#!/usr/bin/env python3
# --------------------( LICENSE                            )--------------------
# Copyright (c) 2014-2024 Beartype authors.
# See "LICENSE" for further details.

'''
Project-wide **PEP-agnostic type hint tester utilities** (i.e., callables
validating arbitrary objects to be type hints supported by :mod:`beartype`,
regardless of whether those hints comply with PEP standards or not).

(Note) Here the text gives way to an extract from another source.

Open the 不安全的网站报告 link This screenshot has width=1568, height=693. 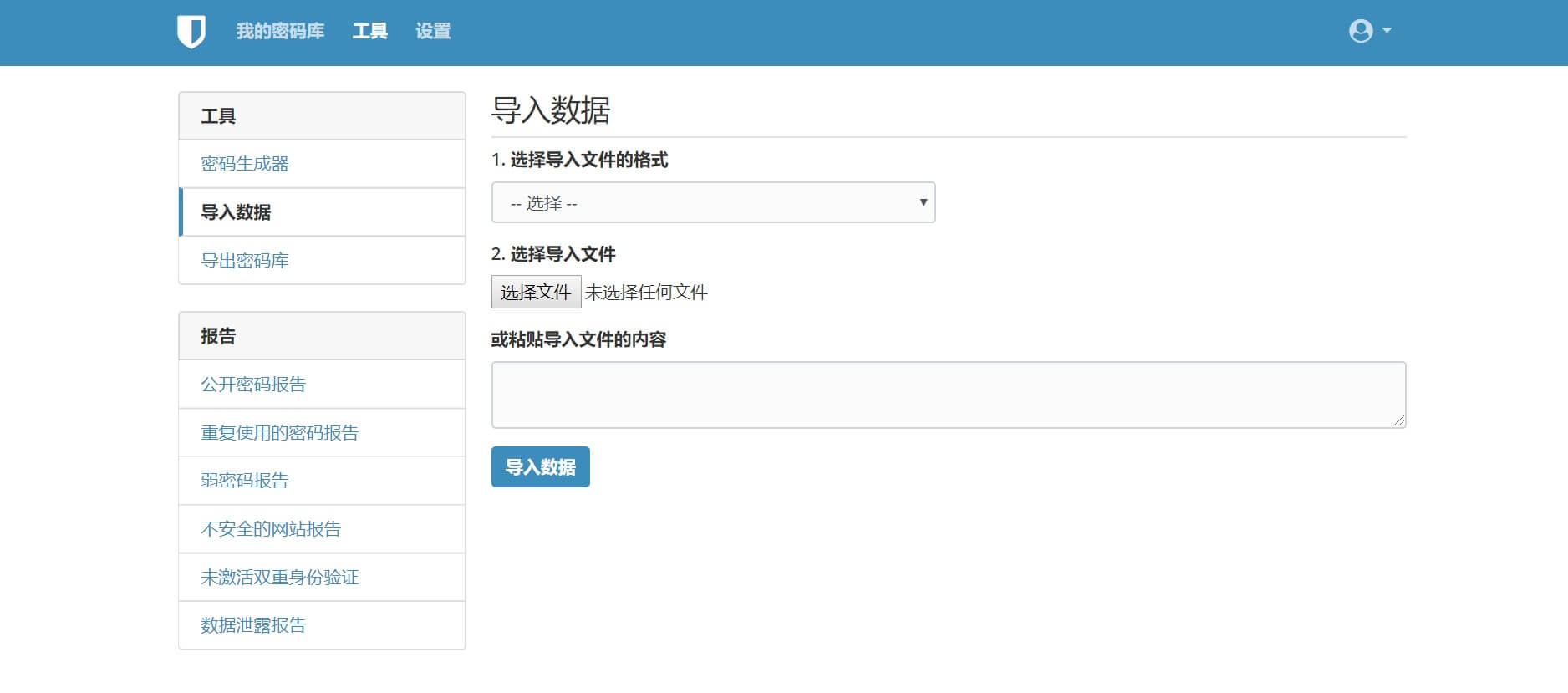tap(271, 529)
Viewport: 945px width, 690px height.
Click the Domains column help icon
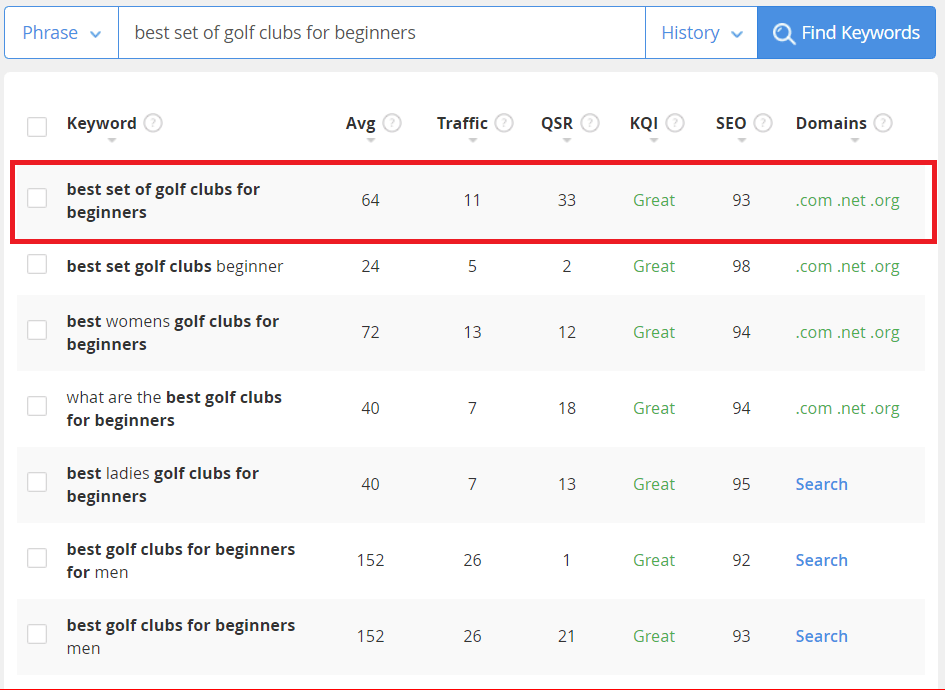click(883, 123)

This private submodule is *not* intended for importation by downstream callers.
'''

# ....................{ IMPORTS                            }....................
from beartype._data.hint.pep.datapeprepr import HINTS_REPR_IGNORABLE_SHALLOW
from beartype._util.cache.utilcachecall import callable_cached
from beartype._util.hint.nonpep.utilnonpeptest import (
    die_unless_hint_nonpep,
    is_hint_nonpep,
)
from beartype._util.hint.pep.utilpeptest import (
    die_if_hint_pep_unsupported,
    is_hint_pep,
    is_hint_pep_supported,
)

# ....................{ RAISERS                            }....................
def die_unless_hint(
    # Mandatory parameters.
    hint: object,

    # Optional parameters.
    exception_prefix: str = '',
) -> None:
    '''
    Raise an exception unless the passed object is a **supported type hint**
    (i.e., object supported by the :func:`beartype.beartype` decorator as a
    valid type hint annotating callable parameters and return values).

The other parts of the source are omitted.